The St. Louis region is lucky in regards to its diverse media environment. In addition to the newspapers of local schools, including The Forum and its sister publications at STLCC, The Montage and The Scene, St. Louis is home to the St. Louis Post-Dispatch, an award-winning paper founded by Joseph Pulitzer of the Pulitzer Prize. Though by far, the Post-Dispatch dominates the St. Louis media landscape, the area also circulates to other minor newspapers such as the Community News and the Riverfront Times. 

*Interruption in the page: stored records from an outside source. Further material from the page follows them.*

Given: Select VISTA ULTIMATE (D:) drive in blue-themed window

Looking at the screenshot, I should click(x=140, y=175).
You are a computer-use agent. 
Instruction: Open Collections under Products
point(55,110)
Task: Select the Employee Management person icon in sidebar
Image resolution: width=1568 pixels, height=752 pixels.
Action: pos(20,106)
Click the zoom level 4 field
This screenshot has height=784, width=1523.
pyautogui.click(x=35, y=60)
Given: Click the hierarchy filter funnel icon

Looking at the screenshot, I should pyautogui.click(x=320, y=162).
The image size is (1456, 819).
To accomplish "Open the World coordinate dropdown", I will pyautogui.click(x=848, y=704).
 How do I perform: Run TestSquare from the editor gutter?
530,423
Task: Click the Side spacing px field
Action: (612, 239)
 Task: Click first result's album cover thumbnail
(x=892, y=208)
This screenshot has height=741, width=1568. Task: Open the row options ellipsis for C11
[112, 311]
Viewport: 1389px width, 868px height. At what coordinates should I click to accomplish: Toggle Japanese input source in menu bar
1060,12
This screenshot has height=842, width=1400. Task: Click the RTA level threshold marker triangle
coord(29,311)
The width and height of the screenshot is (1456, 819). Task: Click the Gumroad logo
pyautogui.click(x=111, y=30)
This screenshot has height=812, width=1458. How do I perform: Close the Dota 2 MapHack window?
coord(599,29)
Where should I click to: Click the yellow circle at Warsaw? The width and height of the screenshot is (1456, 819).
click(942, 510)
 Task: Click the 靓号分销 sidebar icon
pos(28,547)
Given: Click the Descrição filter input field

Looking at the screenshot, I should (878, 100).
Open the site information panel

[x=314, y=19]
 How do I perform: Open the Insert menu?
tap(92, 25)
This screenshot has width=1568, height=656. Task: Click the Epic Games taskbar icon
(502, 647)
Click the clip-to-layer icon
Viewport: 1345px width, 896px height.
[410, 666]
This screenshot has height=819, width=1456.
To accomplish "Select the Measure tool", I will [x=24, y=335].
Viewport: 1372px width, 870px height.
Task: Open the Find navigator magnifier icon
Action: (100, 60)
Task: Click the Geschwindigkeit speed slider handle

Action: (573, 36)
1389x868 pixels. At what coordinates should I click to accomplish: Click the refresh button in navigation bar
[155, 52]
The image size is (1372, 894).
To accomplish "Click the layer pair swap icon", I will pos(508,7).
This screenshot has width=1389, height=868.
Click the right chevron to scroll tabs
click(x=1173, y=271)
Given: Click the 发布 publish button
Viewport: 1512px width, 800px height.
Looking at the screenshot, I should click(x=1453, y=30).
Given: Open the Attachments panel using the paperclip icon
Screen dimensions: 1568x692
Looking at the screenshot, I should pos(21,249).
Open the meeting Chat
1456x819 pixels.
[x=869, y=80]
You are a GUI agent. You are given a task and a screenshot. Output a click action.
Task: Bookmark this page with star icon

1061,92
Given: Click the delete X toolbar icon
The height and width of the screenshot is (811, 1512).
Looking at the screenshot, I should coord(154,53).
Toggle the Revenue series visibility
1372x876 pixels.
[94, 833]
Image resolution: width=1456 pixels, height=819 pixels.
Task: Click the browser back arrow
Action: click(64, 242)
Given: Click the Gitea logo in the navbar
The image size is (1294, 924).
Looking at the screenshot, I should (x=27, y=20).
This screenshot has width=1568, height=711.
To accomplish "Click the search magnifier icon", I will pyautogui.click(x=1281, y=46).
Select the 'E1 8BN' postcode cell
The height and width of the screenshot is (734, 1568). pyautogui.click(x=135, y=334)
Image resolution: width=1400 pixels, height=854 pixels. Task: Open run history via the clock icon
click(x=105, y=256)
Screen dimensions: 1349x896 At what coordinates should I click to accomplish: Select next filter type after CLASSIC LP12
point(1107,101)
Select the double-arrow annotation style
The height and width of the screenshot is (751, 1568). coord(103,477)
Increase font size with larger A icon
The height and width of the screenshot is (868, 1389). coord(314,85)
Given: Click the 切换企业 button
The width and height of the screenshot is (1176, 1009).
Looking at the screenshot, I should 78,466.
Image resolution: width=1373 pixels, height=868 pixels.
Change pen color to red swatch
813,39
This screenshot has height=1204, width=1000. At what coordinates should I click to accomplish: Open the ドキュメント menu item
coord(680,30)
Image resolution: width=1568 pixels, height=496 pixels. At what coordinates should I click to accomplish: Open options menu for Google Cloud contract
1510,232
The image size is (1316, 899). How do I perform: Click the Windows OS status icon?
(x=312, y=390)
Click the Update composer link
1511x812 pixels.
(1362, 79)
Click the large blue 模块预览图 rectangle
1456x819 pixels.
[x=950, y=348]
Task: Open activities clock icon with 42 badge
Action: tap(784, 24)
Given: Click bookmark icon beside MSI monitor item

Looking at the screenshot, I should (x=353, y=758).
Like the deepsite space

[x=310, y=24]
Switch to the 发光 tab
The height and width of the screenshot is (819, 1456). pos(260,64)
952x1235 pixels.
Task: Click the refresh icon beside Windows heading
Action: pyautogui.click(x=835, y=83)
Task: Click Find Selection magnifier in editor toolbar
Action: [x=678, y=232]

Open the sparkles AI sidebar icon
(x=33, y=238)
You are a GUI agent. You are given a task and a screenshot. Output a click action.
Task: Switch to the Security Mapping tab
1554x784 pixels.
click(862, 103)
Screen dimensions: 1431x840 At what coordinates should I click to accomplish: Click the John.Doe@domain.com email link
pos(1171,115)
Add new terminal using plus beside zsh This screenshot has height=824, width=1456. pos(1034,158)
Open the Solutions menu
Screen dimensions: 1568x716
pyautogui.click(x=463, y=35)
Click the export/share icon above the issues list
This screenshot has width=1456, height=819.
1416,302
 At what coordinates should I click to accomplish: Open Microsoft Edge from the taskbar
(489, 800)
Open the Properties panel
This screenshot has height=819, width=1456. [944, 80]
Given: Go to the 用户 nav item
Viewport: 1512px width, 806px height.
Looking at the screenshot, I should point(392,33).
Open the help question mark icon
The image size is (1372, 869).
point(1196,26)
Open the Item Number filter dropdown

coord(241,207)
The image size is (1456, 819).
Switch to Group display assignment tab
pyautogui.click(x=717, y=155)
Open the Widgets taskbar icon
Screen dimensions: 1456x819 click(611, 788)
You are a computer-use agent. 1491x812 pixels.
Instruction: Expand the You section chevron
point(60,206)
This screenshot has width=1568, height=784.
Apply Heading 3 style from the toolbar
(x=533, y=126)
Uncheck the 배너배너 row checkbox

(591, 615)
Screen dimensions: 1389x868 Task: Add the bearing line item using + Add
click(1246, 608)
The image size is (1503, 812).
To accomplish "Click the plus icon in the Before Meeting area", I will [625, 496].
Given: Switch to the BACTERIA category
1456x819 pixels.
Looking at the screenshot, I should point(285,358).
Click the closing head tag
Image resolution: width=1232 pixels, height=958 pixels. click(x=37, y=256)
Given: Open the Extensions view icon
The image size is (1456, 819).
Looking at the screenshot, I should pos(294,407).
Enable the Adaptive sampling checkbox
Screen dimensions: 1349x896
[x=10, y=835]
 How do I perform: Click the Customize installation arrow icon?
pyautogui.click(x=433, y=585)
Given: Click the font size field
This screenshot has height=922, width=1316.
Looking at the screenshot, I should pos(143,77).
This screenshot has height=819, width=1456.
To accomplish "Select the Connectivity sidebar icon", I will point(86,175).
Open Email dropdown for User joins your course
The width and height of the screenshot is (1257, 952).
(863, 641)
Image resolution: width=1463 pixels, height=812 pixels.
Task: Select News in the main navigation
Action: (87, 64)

This does not mean, however, that the St. Louis region or its newspapers have not struggled. Major newspapers have closed in the region throughout the years, with those remaining often left struggling. The Forum, for instance, has struggled immensely under COVID-19. Through the pandemic, The Forum lost much of its staff, changed faculty advisors, and ceased publication for various periods of time. The current endeavors to revive Florissant Valley's newspaper have been given very little to work with; despite this, The Forum continues to push forward.


The Forum and its Future

This article is slated to be published in the first edition of The Forum this semester; it will be printed in the first proper paper copy in years and will be the headline on the Forum's new website. Despite the challenges, despite much of the foundations of this newspaper having to be reworked from scratch, publication continues. There are a few reasons why this is possible. The first is institutional: though The Forum has had advertisements in the past, it is not dependent on them; the publication has the backing and funding of STLCC. The second, however, is very human: the Forum is supported by staff and volunteers who dedicate hours of their lives and energy to fuel it, to contribute to informing and entertaining their fellow students. For this, we are very fortunate and have been for 50 years.